Top of Dataset entries

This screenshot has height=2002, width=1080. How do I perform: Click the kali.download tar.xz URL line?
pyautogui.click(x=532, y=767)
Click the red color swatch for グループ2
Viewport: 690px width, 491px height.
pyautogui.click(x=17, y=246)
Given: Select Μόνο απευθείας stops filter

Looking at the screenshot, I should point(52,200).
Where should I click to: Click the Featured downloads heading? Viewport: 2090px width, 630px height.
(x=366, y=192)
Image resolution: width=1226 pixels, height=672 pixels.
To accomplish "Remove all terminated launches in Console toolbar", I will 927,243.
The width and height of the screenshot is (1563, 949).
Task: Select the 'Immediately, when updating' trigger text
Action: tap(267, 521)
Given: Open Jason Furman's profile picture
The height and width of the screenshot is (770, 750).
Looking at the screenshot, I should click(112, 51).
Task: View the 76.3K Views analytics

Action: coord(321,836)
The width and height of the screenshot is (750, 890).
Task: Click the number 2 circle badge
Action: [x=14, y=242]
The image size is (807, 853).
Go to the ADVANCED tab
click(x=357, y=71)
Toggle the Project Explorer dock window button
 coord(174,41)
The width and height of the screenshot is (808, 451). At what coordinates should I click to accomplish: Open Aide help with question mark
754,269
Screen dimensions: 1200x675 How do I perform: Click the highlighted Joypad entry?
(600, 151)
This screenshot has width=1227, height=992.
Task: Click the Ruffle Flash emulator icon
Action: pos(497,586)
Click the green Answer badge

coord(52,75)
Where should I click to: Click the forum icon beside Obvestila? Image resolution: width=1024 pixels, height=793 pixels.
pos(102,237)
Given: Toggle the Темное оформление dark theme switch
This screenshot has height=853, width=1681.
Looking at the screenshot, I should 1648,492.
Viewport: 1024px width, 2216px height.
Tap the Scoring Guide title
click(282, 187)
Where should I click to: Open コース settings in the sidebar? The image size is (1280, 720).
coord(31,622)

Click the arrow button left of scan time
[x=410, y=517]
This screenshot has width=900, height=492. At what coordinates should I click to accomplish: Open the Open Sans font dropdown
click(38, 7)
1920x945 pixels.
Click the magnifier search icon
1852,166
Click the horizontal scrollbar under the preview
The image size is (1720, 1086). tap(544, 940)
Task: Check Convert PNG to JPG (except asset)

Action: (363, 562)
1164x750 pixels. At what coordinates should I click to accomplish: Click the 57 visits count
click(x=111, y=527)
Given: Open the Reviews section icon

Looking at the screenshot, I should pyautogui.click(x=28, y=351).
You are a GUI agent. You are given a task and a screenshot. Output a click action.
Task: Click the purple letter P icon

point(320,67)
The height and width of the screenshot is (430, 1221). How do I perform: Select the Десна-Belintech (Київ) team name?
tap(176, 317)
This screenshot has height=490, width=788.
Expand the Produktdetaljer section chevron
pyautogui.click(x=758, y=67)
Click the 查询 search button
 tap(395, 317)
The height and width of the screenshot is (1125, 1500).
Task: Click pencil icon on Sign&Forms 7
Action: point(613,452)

Bottom of Dataset entries

> **Problem to solve**
Return each entry from above without altering a single character.

> **Solution to this exercise**
This screenshot has height=2002, width=1080. How do I perform: Click the kali.download tar.xz URL line?
pyautogui.click(x=532, y=767)
Click the red color swatch for グループ2
Viewport: 690px width, 491px height.
pyautogui.click(x=17, y=246)
Given: Select Μόνο απευθείας stops filter

Looking at the screenshot, I should point(52,200).
Where should I click to: Click the Featured downloads heading? Viewport: 2090px width, 630px height.
(x=366, y=192)
Image resolution: width=1226 pixels, height=672 pixels.
To accomplish "Remove all terminated launches in Console toolbar", I will 927,243.
The width and height of the screenshot is (1563, 949).
Task: Select the 'Immediately, when updating' trigger text
Action: tap(267, 521)
Given: Open Jason Furman's profile picture
The height and width of the screenshot is (770, 750).
Looking at the screenshot, I should click(112, 51).
Task: View the 76.3K Views analytics

Action: coord(321,836)
The width and height of the screenshot is (750, 890).
Task: Click the number 2 circle badge
Action: [x=14, y=242]
The image size is (807, 853).
Go to the ADVANCED tab
click(x=357, y=71)
Toggle the Project Explorer dock window button
 coord(174,41)
The width and height of the screenshot is (808, 451). At what coordinates should I click to accomplish: Open Aide help with question mark
754,269
Screen dimensions: 1200x675 How do I perform: Click the highlighted Joypad entry?
(600, 151)
This screenshot has width=1227, height=992.
Task: Click the Ruffle Flash emulator icon
Action: pos(497,586)
Click the green Answer badge

coord(52,75)
Where should I click to: Click the forum icon beside Obvestila? Image resolution: width=1024 pixels, height=793 pixels.
pos(102,237)
Given: Toggle the Темное оформление dark theme switch
This screenshot has height=853, width=1681.
Looking at the screenshot, I should 1648,492.
Viewport: 1024px width, 2216px height.
Tap the Scoring Guide title
click(282, 187)
Where should I click to: Open コース settings in the sidebar? The image size is (1280, 720).
coord(31,622)

Click the arrow button left of scan time
[x=410, y=517]
This screenshot has width=900, height=492. At what coordinates should I click to accomplish: Open the Open Sans font dropdown
click(38, 7)
1920x945 pixels.
Click the magnifier search icon
1852,166
Click the horizontal scrollbar under the preview
The image size is (1720, 1086). tap(544, 940)
Task: Check Convert PNG to JPG (except asset)

Action: (363, 562)
1164x750 pixels. At what coordinates should I click to accomplish: Click the 57 visits count
click(x=111, y=527)
Given: Open the Reviews section icon

Looking at the screenshot, I should pyautogui.click(x=28, y=351).
You are a GUI agent. You are given a task and a screenshot. Output a click action.
Task: Click the purple letter P icon

point(320,67)
The height and width of the screenshot is (430, 1221). How do I perform: Select the Десна-Belintech (Київ) team name?
tap(176, 317)
This screenshot has height=490, width=788.
Expand the Produktdetaljer section chevron
pyautogui.click(x=758, y=67)
Click the 查询 search button
 tap(395, 317)
The height and width of the screenshot is (1125, 1500).
Task: Click pencil icon on Sign&Forms 7
Action: point(613,452)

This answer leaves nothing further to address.